Proving the New DesignThe simulation showed that the new combustion system design would provide excellent temperature uniformity. “The results of the computer simulation were exactly what was needed to validate the design and convince SGL of the value of the new approach,” Ralchevski said.
“The modeling program allowed us to be confident in asking for the furnace to be built to rigorous specifications, and it allowed Swindell Dressler to be confident in agreeing to those specifications,” said SGL’s Morganton, N.C. plant manager. “Without the computer simulation, we might not have purchased the new furnace, and we would have missed out on all of its related benefits.”
The new furnace was installed at SGL’s facility in early 2002 and has been in full operation for more than five months. While some optimization efforts are still under way, the furnace is reportedly running very close to the modeled results.
Beyond this application Ralchevski has also used the new software to solve a number of other design problems. In another application, he used CFD to validate a new design for a kiln that produces sanitaryware. The exhaust system in this type of kiln is normally attached to the kiln roof. The problem with this approach is that small particles that have eroded from the exhaust system may fall down on the product, where they can impact quality. Using CFD, Swindell Dresser validated a new design in which the exhaust system is attached to the sides of the kiln, so that particles are much less likely to fall on the product.
“CFD has helped us make significant design improvements by making it possible to evaluate our ideas without the expense of having to build a prototype,” Ralchevski said.
As a result, ceramic and related manufacturers are reaping the benefits of improved firing processes.
SIDEBAR: Other Applications of CFDThe benefits of CFD aren’t limited to kiln and furnace engineers—ceramic and glass manufacturers are also using this sophisticated modeling system to improve their own products.
For example, in float glass forming, the molten glass is conveyed on a molten tin bath and is stretched laterally by machines to enhance the ribbon width while it simultaneously cools and solidifies. The placement of overhead heating and cooling units is crucial to produce high optical quality (i.e., very uniform thickness). Dr. Rajiv Tiwary and Dr. C.K. Edge of PPG Industries, Inc. have successfully modeled the float glass forming process using CFD. The simulation results provided insight into the process, including width and thickness profiles, longitudinal and lateral stresses and residence times. Excellent agreement between the CFD results and plant measurements was obtained, and the model was subsequently used for several parametric design studies.
Modeling glass delivery systems is another important application. A glass delivery system (front-end system) must bridge the melter and forming to ensure that glass is conditioned to the requirements of the forming operations while maintaining the highest quality.
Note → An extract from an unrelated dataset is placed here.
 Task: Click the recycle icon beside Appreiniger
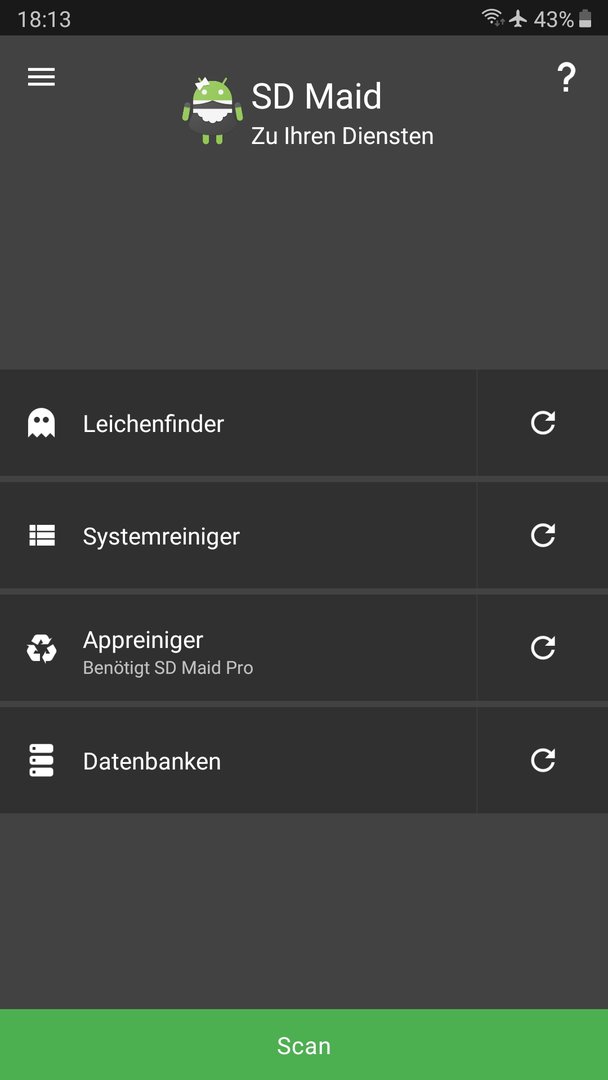(41, 648)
An improperly designed front-end system can cause a number of problems, including poor glass quality and inhomogeneity in the glass thermal profiles. CFD has enabled glass manufacturers to guide and optimize such system designs.
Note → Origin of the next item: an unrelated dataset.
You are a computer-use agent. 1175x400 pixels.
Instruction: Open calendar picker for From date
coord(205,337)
CFD is also being used to model solid oxide fuel cells (SOFCs), enabling designers to optimize the efficiency of the fuel cells through detailed analyses of complex electrochemical and mass transport phenomena taking place inside the cells. As a result, manufacturing and operation costs are reduced, and the analysis turn-around time is considerably decreased.
By using CFD, ceramic and glass manufacturers can reduce the time and expense of developing new products, troubleshoot existing products and processes, decrease the number of prototypes needed and gain valuable physical insight into their problems.